=== Given request ===
Can you quote, word for word, the lines starting at the one containing "Screen dimensions: 214x160" and ending at the one containing "The width and height of the screenshot is (667, 375).", both included?

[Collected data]

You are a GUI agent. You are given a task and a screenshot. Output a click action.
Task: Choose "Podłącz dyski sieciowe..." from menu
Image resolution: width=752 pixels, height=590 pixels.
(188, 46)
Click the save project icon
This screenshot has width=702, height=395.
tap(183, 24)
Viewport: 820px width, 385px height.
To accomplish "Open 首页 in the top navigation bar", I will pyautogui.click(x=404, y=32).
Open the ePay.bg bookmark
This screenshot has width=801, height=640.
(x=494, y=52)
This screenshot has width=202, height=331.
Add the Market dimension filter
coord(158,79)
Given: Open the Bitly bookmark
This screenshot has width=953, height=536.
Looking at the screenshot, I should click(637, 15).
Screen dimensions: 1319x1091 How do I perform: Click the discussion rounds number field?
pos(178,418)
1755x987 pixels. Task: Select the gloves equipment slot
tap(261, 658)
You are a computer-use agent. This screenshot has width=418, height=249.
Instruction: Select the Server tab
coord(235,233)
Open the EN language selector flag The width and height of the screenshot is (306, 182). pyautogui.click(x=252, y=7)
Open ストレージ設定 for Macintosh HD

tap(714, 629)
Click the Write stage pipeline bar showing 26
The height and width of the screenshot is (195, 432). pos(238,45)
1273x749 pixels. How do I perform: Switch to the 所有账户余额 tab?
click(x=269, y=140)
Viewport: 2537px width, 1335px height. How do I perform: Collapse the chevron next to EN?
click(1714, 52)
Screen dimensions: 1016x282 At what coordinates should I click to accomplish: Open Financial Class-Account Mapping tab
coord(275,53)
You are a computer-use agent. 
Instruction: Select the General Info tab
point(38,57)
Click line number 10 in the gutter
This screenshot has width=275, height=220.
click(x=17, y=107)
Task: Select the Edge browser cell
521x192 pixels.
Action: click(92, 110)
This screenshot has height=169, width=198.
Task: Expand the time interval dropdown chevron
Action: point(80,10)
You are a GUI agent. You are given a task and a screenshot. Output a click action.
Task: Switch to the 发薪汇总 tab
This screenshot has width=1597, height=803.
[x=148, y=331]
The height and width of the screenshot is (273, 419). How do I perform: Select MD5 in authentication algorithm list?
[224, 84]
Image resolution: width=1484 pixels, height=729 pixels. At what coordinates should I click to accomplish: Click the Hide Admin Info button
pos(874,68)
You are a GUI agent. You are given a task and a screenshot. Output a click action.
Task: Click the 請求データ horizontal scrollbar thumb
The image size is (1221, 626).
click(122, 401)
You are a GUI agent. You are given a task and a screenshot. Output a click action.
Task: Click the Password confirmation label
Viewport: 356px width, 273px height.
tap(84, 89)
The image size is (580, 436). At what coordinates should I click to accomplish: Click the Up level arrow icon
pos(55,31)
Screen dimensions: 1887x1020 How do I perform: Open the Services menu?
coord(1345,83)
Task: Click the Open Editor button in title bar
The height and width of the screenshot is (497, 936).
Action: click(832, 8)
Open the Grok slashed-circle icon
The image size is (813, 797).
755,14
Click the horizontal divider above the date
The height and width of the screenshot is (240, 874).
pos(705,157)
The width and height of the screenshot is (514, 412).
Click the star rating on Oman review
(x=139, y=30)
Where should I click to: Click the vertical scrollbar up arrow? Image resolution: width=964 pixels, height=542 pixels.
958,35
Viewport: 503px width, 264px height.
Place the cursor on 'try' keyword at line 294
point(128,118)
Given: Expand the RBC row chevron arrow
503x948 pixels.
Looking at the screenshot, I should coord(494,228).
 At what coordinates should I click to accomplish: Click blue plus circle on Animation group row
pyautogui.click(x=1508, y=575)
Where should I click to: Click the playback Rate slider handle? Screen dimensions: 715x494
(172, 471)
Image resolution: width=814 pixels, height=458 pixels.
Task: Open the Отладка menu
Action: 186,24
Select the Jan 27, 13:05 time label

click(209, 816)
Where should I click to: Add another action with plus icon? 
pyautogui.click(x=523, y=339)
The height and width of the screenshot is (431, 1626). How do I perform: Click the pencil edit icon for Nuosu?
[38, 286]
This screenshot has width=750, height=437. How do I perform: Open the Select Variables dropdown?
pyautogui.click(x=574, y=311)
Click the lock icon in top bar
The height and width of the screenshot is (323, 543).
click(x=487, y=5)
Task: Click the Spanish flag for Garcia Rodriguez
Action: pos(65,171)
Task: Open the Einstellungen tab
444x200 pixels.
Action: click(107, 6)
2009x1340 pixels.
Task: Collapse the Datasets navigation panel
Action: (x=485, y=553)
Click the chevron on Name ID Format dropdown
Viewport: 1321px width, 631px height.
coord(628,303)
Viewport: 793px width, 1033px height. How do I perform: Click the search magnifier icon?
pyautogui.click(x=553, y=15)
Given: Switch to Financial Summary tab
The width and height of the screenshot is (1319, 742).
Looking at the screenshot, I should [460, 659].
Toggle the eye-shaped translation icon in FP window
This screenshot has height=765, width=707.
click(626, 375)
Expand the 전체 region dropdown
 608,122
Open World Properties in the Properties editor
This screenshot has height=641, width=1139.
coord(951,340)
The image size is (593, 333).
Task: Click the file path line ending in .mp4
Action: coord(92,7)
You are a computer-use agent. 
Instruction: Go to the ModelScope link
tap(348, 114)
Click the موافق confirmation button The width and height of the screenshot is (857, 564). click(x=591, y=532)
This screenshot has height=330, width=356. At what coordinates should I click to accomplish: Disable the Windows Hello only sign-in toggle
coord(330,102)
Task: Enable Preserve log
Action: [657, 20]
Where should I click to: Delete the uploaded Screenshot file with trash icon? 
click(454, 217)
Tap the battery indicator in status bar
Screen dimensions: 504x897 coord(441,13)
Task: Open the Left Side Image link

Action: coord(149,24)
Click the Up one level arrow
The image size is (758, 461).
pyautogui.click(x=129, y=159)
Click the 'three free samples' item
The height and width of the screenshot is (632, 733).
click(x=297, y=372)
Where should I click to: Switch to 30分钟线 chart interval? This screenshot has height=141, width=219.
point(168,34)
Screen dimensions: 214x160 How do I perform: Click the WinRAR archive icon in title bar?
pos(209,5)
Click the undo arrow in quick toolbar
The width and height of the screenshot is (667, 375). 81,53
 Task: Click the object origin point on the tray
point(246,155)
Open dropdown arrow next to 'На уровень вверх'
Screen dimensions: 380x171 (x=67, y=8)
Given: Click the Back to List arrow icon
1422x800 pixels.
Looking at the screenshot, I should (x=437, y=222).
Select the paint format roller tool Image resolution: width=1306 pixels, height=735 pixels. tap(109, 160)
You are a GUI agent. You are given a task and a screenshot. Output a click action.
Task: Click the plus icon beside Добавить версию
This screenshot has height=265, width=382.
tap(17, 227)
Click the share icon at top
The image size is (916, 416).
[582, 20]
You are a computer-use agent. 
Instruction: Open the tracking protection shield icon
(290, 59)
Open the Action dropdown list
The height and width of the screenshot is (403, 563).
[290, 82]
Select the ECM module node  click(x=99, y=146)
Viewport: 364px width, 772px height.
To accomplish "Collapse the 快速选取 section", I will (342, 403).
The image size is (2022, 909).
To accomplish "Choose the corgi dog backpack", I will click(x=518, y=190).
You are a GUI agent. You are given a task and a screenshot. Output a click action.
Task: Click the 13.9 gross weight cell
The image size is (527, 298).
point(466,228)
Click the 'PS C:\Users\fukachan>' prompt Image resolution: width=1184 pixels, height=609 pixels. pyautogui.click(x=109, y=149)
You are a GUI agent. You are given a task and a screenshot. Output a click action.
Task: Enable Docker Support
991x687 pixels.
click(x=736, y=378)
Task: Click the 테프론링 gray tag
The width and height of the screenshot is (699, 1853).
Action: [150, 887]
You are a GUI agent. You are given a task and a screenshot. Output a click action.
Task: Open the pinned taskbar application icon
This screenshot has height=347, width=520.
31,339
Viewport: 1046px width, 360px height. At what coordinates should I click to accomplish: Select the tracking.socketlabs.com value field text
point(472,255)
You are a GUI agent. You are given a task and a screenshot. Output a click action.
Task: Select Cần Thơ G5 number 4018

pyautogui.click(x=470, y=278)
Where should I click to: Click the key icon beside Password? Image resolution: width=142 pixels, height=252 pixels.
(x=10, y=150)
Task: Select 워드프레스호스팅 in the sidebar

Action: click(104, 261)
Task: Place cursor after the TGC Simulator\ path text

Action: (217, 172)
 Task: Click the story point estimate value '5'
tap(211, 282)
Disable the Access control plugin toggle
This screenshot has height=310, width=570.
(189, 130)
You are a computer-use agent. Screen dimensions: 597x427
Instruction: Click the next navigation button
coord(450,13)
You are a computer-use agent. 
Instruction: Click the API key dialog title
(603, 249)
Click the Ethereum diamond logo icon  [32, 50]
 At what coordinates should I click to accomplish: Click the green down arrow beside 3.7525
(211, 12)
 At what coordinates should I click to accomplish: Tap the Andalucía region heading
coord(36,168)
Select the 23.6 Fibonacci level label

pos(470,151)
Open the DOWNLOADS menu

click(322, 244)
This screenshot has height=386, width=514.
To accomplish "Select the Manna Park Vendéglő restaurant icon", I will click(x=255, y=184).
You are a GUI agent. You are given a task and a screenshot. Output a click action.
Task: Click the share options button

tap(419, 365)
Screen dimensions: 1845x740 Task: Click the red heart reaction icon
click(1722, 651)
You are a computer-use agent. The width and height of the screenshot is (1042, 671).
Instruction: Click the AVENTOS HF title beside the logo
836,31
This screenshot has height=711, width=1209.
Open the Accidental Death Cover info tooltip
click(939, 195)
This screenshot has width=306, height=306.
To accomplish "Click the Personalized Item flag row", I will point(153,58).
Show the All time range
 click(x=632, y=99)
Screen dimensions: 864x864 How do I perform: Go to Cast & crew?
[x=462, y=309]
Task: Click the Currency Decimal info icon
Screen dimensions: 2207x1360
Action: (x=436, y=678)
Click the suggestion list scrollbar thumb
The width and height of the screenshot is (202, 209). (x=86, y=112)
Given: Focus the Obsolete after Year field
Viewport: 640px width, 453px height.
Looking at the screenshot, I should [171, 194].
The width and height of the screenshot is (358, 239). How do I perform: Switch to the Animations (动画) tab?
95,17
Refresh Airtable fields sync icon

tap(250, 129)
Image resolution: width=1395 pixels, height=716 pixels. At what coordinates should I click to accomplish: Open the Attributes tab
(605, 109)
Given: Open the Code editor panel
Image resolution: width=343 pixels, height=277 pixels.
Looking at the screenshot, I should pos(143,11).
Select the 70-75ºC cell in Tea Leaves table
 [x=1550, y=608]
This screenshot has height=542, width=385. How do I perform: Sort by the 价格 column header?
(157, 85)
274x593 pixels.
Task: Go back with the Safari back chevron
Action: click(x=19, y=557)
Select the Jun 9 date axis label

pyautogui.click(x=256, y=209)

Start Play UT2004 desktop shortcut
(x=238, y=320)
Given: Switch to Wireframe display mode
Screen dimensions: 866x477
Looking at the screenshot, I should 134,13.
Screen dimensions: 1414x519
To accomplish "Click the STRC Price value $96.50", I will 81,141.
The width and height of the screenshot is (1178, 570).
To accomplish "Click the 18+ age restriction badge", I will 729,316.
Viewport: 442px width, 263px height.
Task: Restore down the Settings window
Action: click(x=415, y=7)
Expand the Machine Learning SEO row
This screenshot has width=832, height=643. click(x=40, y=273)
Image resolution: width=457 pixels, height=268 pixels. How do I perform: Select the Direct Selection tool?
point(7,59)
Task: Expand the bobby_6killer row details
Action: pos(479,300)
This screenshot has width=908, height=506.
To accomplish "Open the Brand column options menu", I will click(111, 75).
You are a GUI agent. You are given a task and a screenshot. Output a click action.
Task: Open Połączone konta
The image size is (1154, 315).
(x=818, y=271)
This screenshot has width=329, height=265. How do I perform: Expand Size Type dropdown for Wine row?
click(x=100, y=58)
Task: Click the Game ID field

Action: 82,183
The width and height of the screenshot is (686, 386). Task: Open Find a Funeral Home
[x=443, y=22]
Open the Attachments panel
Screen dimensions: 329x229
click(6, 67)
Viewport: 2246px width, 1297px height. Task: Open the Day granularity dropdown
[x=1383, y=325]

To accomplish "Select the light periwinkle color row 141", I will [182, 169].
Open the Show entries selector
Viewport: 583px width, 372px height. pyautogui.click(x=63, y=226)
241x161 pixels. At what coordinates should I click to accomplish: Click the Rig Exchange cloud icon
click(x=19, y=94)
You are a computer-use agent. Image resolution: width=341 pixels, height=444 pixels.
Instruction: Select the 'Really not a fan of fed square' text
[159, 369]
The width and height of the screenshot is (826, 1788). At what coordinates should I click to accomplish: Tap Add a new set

=== Answer for the task ===
Screen dimensions: 214x160 How do I perform: Click the WinRAR archive icon in title bar?
pos(209,5)
Click the undo arrow in quick toolbar
The width and height of the screenshot is (667, 375). 81,53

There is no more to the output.